Nick Mulcahy

September 26, 2013

ATLANTA — A speedy, 2-question survey can effectively screen cancer patients for depression, according to research presented here at the American Society for Radiation Oncology 55th Annual Meeting.

The screening takes 1 or 2 minutes to administer, said lead study author William Small Jr., MD, chair of the Department of Radiation Oncology at Loyola University in Chicago.

The 2-item screen has "psychometric properties" that are equivalent or superior to other, longer depression screening tools analyzed in the study, he reported.

In other words, the quick quiz identified patients at risk for depression as well as or better than longer surveys did.

"This should be the standard of care" for cancer patients undergoing radiotherapy, Dr. Small said during a press briefing.

The screening "would be fairly easy to implement," said Bruce Haffty, MD, associate director of the Rutgers Cancer Institute of New Jersey in New Brunswick, who moderated the briefing.

Currently, no standard depression-specific screening tool is routinely used in these patients, said Dr. Haffty.
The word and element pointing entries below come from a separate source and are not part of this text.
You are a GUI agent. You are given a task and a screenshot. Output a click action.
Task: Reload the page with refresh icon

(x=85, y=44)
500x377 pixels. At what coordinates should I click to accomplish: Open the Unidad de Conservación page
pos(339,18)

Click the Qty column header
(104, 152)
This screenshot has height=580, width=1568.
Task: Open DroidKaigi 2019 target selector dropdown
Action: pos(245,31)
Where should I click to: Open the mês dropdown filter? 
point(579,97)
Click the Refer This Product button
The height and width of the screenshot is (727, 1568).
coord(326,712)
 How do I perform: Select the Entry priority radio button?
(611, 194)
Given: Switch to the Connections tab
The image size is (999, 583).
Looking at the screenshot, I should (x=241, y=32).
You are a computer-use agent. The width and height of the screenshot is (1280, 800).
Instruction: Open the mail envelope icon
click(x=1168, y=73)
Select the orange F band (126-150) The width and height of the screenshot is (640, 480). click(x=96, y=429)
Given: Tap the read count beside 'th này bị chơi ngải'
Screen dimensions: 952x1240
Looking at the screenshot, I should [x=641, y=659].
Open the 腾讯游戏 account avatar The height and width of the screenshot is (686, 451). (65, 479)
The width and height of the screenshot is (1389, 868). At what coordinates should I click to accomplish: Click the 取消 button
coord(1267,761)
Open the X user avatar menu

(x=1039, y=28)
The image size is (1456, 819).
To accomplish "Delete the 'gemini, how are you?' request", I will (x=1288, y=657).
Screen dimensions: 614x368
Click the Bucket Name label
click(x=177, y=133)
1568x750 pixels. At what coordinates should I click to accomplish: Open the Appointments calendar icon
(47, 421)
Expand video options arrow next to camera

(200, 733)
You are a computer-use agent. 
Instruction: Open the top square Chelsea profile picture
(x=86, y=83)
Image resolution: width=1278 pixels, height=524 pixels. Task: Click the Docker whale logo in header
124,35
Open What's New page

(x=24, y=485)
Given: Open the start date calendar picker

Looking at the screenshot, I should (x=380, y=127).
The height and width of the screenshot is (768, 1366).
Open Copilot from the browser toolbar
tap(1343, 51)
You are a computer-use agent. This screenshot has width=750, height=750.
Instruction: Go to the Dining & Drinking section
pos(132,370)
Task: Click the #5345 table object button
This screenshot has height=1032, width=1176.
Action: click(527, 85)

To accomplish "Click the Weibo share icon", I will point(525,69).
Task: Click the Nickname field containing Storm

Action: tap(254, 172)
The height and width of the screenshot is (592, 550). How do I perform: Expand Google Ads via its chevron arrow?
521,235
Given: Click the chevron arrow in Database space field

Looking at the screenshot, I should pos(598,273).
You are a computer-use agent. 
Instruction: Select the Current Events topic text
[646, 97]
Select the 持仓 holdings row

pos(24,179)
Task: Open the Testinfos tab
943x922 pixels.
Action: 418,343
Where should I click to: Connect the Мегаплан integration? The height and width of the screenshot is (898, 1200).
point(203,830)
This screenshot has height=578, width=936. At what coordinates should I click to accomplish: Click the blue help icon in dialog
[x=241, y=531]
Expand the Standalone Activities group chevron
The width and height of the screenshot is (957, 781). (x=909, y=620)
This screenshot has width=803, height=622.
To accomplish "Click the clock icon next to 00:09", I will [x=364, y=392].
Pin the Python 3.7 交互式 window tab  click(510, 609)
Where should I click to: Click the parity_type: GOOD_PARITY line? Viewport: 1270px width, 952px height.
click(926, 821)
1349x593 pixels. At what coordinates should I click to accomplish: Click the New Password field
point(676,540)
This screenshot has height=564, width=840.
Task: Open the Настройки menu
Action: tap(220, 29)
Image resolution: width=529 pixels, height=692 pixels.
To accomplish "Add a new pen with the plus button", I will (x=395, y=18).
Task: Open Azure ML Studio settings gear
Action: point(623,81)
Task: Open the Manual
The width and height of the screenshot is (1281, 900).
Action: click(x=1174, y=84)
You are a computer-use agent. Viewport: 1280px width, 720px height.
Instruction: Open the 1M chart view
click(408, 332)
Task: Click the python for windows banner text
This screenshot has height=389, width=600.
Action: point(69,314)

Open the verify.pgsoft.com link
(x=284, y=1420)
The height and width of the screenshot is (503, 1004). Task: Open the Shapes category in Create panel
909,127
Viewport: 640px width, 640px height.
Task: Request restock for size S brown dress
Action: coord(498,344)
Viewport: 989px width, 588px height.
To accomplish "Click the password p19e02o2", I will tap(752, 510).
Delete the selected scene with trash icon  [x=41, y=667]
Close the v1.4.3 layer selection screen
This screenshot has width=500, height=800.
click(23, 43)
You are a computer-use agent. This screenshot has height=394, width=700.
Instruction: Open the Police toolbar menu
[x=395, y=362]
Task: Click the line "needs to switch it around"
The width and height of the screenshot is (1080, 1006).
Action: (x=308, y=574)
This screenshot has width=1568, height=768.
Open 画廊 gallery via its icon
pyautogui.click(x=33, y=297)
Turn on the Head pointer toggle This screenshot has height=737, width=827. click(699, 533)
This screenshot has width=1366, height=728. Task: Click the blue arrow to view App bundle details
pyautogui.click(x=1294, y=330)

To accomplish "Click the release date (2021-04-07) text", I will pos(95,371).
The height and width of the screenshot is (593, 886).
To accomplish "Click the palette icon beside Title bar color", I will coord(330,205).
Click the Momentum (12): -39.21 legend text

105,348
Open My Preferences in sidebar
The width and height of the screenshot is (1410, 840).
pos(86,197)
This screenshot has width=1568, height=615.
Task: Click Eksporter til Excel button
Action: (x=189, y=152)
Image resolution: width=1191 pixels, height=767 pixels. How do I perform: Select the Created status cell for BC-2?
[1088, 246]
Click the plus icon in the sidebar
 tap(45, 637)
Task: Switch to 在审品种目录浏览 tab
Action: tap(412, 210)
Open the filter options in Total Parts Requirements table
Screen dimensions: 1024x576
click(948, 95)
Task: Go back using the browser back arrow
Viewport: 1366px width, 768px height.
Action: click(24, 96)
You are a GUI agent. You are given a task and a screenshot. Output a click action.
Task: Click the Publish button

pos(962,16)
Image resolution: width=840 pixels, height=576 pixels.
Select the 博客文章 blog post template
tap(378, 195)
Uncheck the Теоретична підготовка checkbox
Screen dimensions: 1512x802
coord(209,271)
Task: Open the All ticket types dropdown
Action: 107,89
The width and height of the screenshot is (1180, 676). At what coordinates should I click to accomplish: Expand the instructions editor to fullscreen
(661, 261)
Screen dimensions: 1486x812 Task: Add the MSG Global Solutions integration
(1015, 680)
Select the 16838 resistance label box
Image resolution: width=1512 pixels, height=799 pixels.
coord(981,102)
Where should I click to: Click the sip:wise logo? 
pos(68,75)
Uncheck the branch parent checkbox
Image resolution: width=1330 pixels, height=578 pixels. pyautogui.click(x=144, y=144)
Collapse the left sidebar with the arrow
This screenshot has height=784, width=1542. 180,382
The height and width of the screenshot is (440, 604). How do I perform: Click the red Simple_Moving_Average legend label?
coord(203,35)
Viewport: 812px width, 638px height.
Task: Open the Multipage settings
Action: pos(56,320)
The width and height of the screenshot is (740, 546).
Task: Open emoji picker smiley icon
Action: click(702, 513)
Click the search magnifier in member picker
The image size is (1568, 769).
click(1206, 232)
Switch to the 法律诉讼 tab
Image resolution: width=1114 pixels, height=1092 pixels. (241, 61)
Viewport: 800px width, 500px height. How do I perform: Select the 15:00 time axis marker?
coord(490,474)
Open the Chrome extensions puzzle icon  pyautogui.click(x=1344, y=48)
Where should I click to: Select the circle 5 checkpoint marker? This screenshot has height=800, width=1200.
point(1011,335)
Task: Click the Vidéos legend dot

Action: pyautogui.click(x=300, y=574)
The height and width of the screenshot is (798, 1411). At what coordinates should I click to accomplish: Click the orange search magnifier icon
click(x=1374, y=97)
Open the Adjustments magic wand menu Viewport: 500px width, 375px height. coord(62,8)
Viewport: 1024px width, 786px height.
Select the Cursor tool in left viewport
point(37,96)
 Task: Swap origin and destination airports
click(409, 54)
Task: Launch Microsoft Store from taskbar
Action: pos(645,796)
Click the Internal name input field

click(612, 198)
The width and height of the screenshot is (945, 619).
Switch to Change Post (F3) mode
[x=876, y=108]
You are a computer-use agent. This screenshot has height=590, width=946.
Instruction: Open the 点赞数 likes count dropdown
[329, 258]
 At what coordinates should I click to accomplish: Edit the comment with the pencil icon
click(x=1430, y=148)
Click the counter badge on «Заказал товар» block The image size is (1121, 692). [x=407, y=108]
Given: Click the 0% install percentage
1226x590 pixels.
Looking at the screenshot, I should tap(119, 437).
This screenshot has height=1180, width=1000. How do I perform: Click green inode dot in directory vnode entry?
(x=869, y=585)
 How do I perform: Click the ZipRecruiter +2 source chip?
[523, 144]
"Detection of depression in cancer patients is an important public health priority, and the ability to screen and treat cancer patients for depression can have a major impact on a patient's quality of life," Dr. Small said in a press statement.

In fact, cancer patients are more likely to complete therapy if they are not depressed, he added.

Two Questions as Good as 9

Dr. Small and colleagues discovered the effectiveness of the succinct survey, known as the Patient Health Questionaire-2 (PHQ-2), while evaluating various screening tools for depression in 455 patients undergoing or about to undergo radiotherapy at 37 centers in the United States.

All the study participants, who had a variety of cancer types and were mostly female (66%), completed the various screening questionnaires.

The questionnaires included the single-question National Comprehensive Cancer Network-Distress Thermometer (NCCN-DT), the Hopkins Symptom Checklist (HSCL-25), and the 9-item Patient Health Questionnaire (PHQ-9), the first 2 questions of which comprise the PHQ-2.

The PHQ-2 asks how often, in the past 2 weeks, the patient has felt "little interest or pleasure in doing things," and how often the patient has felt "down, depressed, or hopeless." The patients are given a score based on the frequency of their feelings.

Of the 455 study patients, 75 (16%) screened positive for depressive symptoms and were thus considered at risk for depression.

With the PHQ-9, 41 patients screened positive; with the PHQ-2, 36 did.

Patients who screened positive for depressive symptoms, along with a systematic sample of patients who screened negative, were administered the Structured Clinical Interview for DSM-IV (SCID) Mood Disorder modules by telephone.

Ultimately, the PHQ-2 and PHQ-9 demonstrated equally "good psychometric properties" for identifying a major depressive episode (receiver operating characteristic area under the curve was 0.83 for both). Both of these measures were superior to the HLSC-25 (0.79) and the NCCN-DT (0.60).

"PHQ-2 should be used to identify patients in need of further assessment and treatment for depression," the study authors conclude in their abstract.

Most sites participating in the study (78%) routinely screen patients for depression at their radiotherapy facility, and about half (51%) screen patients at their initial visit.

Although there were mental health services at 68% of the study sites, most sites (67%) had only social workers. Few had psychologists (17%) or psychiatrists (22%) to meet with depressed patients.

Dr. Small and Dr. Haffty have disclosed no relevant financial relationships.

American Society for Radiation Oncology (ASTRO) 55th Annual Meeting: Abstract 3. Presented September 23, 2013.